Africa’s first GPU-powered Artificial Intelligence (AI) factory built by Atlancis Technologies under its Servernah Cloud brand has been launched and is hosted at iXAfrica Data Centres.
The AI factory brings world-class high-performance computing (HPC) capabilities to East and Central Africa. This gives enterprises, governments and innovators access to powerful GPUs for AI model training and deployment.
According to Atlancis Technologies CEO and Founder Daniel Njuguna, the Servernah AI-as-a-Service platform is more than just another cloud solution. “This is more than HPCs and GPUs, it’s the heart of Africa’s AI revolution. We are proving that world-class innovation can be designed, built, and powered from within Africa,” he said.

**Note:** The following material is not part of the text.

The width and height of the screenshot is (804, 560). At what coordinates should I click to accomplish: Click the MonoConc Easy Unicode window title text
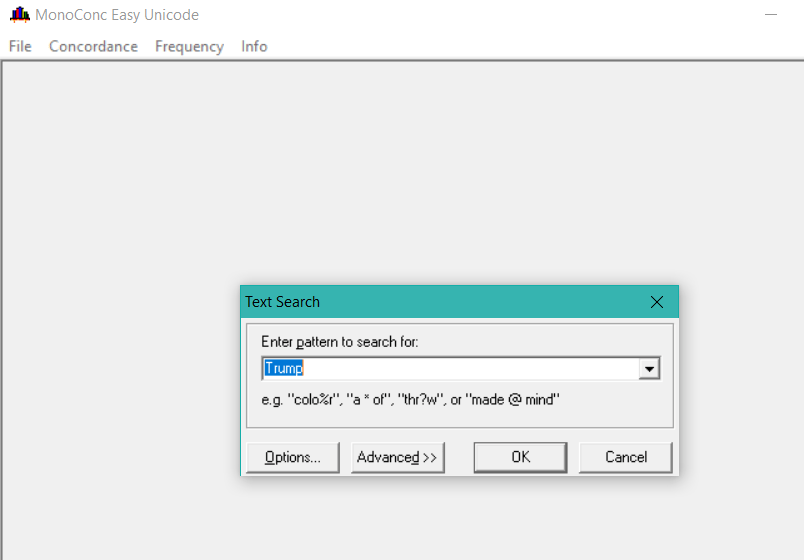pos(117,15)
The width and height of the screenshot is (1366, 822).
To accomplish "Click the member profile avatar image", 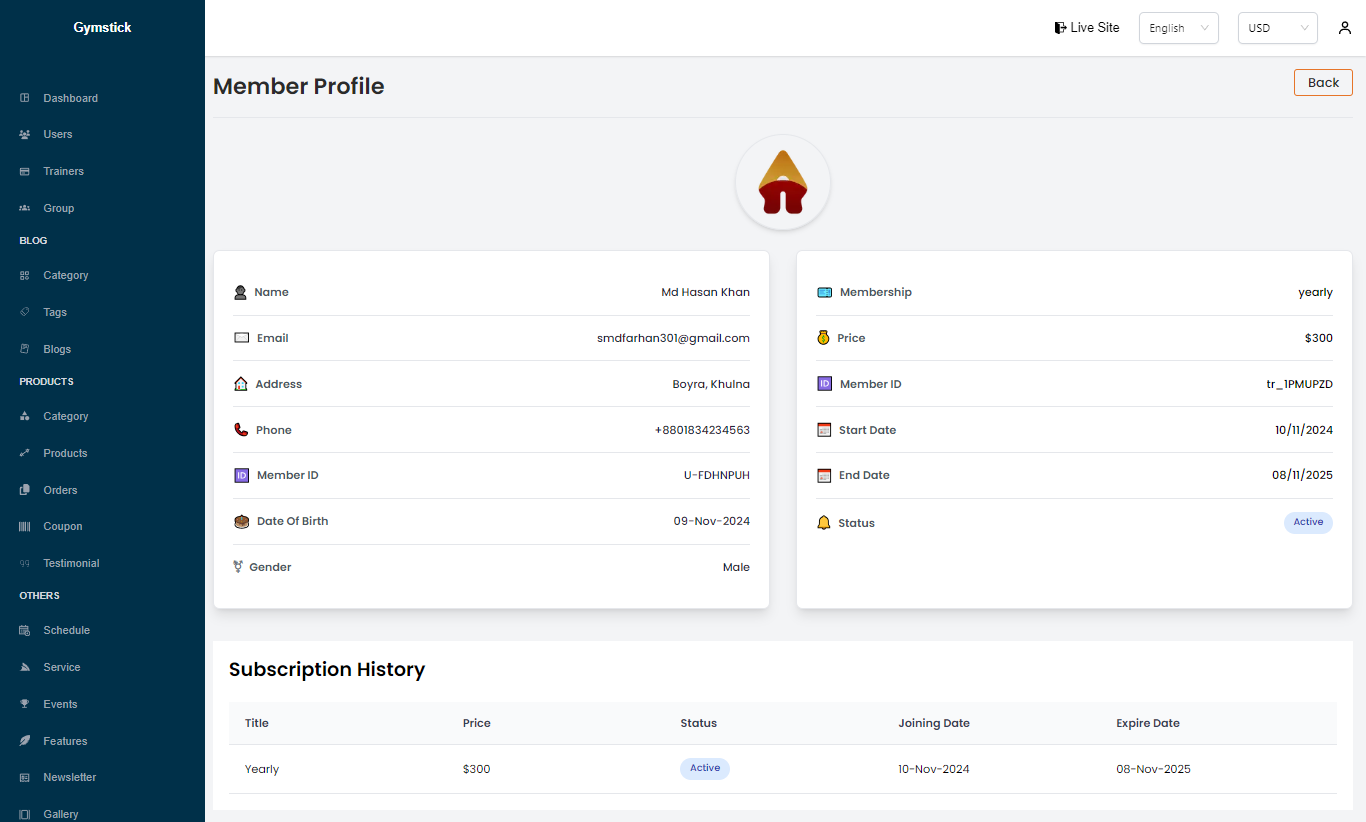I will coord(782,182).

Built on Open Compute Project (OCP) design principles and powered by NVIDIA GPUs, the Servernah platform delivers hyperscaler-level compute performance tailored for Africa’s needs. It provides the scalability, energy efficiency and sustainability required for workloads in high-performance computing, machine learning, deep learning, and data analytics.
The infrastructure is hosted at iXAfrica’s NBOX1 campus. With power densities of up to 50 kilowatts per rack, green-powered grid connections and carrier-neutral interconnectivity, the facility is engineered to support the most demanding AI workloads. iXAfrica Data Centre CEO Snehar Shah described the deployment as “a defining step in Africa’s AI infrastructure story,” adding that partnerships like this one will form the foundation of Africa’s intelligent future.
Everse Technology, co-founded by Michael Michie, is working with Atlancis to help customers maximize their AI investments. “AI-ready infrastructure was always going to be the first step to unlocking Africa’s AI opportunity. Through these partnerships, we will see adoption rapidly scale across all sectors,” said Michie.
By providing GPU power locally, Atlancis and its partners are enabling organizations to train and deploy AI models without moving sensitive data outside the continent. This is a critical step in advancing Africa’s data sovereignty and building confidence in local digital ecosystems.